Standing out from the series of small scale works here are three much larger pieces, executed in charcoal. By definition they lack colour, and even tonality, but they are full of movement, energy and passion. These works also autobiographical, a trio which might be termed  ‘mindscapes’. Amongst the kaleidoscope of imagery which includes animals, trees, human figures, elements of landscape, a ship and, again, the highly symbolic seagull, it is possible to detect the image of a box or object which is being pulled ‘through’ the rest of the imagery. Here Zwibach is suggesting that memories and some material aspects of life are always present. The past is always being carried by the artist as she moves through life and makes her art. Most of us collect and keep certain objects which are significant to us: mementos, letters, artefacts, images and here Zwibach emphasises that her past is both weighted and precious, something which much always be borne and carried through life.

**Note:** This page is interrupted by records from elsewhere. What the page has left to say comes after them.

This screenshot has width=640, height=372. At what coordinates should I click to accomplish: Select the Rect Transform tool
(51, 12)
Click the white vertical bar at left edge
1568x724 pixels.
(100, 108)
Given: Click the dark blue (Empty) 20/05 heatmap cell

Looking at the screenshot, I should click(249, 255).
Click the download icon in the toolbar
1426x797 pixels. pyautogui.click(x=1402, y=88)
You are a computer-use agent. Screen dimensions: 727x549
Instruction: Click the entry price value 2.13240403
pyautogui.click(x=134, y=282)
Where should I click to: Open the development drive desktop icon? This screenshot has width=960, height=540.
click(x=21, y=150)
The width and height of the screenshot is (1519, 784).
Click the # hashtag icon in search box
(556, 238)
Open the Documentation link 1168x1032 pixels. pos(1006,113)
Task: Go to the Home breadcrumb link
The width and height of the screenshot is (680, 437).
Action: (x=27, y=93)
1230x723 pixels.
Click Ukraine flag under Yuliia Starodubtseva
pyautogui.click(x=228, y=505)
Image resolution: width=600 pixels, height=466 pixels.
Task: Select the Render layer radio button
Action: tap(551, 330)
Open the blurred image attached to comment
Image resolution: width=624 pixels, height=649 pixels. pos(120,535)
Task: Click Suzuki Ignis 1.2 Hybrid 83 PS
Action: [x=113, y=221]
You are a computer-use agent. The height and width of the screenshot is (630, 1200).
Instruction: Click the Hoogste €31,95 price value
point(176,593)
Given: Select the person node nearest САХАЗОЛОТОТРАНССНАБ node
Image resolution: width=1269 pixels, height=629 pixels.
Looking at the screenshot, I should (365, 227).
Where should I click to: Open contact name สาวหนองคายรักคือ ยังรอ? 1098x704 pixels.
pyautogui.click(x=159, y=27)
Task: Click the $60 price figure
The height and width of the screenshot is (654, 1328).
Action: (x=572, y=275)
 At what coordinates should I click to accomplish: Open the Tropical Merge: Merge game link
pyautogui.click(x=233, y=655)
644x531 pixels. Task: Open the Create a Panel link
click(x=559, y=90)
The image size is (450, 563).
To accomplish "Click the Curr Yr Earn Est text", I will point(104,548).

If Zwibach employs a panoply of symbolism in this series of images, then another central and recurring motif is the tree. For Zwibach this conjures the idea of rootedness, or rather the wish for it. Because, as someone who has lived in a number of places around the world and travels constantly, the particular quality of stability has been absent from Zwibach’s life, although her current home, in the north of England, has has given here a wonderful sense of belonging.  It is instructive that in this series, which focuses on the idea of home, the tree as leitmotif should occur so frequently. In one image, a female figure dances next to a tree while in another a figure sits in silent contemplation adjacent, again, to a tree. For this exhibition Zwibach has also created a number of small scale books, or what might be termed ‘visual autobiographies,’ and the tree is a central image here also. In one sketch a figure reaches skywards becoming a tree, in an act of metamorphosis.  The writer Herman Hesse wrote that “… trees have always been the most penetrating preachers…. they live in tribes and families, in forests and groves. And I revere them when they stand alone. They are like lonely persons…In their highest boughs the world rustles, their roots rest in infinity; but they do not lose themselves there, they struggle with all the force of their lives for one thing only: to fulfil themselves according to their own laws, to build up their own form, to represent themselves…”

This seems a particularly apt series of observations when considering Zwibach’s work, for as an artist she too is seeking to represent herself, her life, those she has loved and lost, her home and that strangest and most distant of places, her childhood.